- Selected excerpt
But we got to go into a secret and secure door. Entry was into a bright fancy laboratory. It was exactly what I had witnessed in my first 6 months at Uni when I thought that a Bachelor of Science was what awaited me after school. Then I made the decision that I couldn’t spend my days hanging out in a lab. 20 years later and I am glad I made that decision. Pipettes, test tubes, microscopes .. it was all still there! We walked through the 2 year old lab into an area that resembled my high school science room from 25 years ago. This is where the scientists and clinicians set about their daily work to cure cancer. I was shocked that such important work was being carried out in such aging facilities. (Note – 2016 they get a brand new research centre, so I can understand why this area is not being maintained. And if the money is going into research and not fancy chairs etc, then that is fine too!)
We got to see T-cells under the microscope and got to see flies with big tumorous eyes. And we learnt about the research projects that are currently underway. It was here that I realised the importance of continuing to Fight Back after this journey has finished.
Imagine the day where you go to the doctor for a blood test. You go back 4 days later and they say “Everything is great now, but we have found an abnormality in your genetics that indicate that you are going to contract liver cancer between the age of 40 and 45. Therefore, we are going to intervene now and you won’t ever have to worry about it” … and you leave the doctor with an action plan in place to fight a chronic illness that you have not yet contracted.
Imagine a day where the doctor says “You have cancer. Take this pill 3 x daily for the next week and you will be fine”
These don’t have to be imaginary. They are possible. And they are possible now. The only thing that stops it being possible is that more medical research is necessary to make it easier, to make it more cost effective and available to everyone. 10 years ago this test took 2 years to complete and cost $100,000. Now, it takes 2 weeks to complete and costs around $10,000. But the government medical people won’t make it an option for people because of the lack of research.
Medical testing happens in 3 phases. First on flies who share 70% of their genetic make-up with humans. With a lifespan of 14 days, they make a perfect ‘guinea pig’ to experiment on. They can create human cancers in a fly, monitor drug therapies and see the results in a short amount of time. Once they have a breakthrough with the flies, they move onto mice. The next step is then humans. They have ethically decided that they only test on flies and mice. From there, testing is then done on humans who are involved in drug testing. These people are patients of Peter Mac and sign up to these trials under their own expense hoping that the drug is that miracle they have been praying for.

- Entries supplied
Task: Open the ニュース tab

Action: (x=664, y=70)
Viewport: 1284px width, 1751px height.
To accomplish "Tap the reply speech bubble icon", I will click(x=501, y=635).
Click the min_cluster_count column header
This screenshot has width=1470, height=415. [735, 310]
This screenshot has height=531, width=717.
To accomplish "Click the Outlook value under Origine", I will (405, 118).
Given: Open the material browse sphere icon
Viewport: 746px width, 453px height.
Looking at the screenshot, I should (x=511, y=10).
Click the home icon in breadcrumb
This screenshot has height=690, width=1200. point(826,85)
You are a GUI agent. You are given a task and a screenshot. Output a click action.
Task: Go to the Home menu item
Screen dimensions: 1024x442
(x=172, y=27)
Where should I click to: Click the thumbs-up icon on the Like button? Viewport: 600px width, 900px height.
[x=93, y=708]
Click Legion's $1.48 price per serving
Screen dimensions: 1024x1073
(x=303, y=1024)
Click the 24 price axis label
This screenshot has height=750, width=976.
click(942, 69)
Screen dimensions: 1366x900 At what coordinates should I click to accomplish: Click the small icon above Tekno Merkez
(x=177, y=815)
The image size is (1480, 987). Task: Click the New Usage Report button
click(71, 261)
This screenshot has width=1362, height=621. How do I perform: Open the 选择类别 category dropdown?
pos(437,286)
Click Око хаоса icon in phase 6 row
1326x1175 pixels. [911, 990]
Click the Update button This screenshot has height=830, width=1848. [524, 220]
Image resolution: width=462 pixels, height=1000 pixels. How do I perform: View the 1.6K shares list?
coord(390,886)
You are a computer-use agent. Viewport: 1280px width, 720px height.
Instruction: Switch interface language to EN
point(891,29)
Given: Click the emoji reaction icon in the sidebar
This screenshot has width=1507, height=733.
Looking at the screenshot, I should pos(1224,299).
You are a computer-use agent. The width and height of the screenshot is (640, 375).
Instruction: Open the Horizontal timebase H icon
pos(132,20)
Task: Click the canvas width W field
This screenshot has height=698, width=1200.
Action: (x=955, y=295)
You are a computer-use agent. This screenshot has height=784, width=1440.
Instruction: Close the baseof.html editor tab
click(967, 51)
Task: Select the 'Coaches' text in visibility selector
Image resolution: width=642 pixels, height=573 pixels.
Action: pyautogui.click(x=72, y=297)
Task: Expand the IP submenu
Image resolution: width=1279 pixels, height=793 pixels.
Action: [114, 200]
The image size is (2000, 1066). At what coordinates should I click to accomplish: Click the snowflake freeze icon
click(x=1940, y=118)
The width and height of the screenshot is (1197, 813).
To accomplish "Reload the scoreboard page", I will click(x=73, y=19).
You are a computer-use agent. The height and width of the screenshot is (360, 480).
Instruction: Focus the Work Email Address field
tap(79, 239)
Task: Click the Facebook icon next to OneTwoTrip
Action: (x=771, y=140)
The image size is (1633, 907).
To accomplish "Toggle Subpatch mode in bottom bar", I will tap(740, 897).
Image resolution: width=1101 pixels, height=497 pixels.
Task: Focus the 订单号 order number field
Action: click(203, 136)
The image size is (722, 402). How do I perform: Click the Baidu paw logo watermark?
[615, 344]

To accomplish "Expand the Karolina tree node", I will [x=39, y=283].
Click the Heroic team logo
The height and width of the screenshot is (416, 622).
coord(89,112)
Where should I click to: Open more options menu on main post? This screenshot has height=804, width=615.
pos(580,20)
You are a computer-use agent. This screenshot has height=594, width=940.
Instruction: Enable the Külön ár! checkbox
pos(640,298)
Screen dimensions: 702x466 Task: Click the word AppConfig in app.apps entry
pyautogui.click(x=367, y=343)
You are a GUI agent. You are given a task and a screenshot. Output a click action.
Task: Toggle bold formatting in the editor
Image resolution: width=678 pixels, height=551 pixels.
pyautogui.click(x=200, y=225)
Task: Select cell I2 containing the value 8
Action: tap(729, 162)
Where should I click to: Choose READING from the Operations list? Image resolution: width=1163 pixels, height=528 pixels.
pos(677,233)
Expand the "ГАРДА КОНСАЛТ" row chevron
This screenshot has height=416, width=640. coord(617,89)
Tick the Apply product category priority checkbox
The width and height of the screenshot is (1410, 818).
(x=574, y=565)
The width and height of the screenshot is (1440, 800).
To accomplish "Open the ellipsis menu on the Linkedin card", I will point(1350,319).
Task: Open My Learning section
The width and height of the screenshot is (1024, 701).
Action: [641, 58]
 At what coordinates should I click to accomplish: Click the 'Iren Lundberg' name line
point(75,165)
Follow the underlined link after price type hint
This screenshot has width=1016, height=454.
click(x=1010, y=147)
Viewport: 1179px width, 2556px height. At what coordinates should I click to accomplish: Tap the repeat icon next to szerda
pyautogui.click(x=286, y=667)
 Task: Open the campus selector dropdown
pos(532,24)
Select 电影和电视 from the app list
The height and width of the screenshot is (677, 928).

- Your instructions
According to the account of the cancer research lab visit, what share of their genetic make-up do flies have in common with humans? You can complete this without the records.

- Task response
Flies share 70% of their genetic make-up with humans.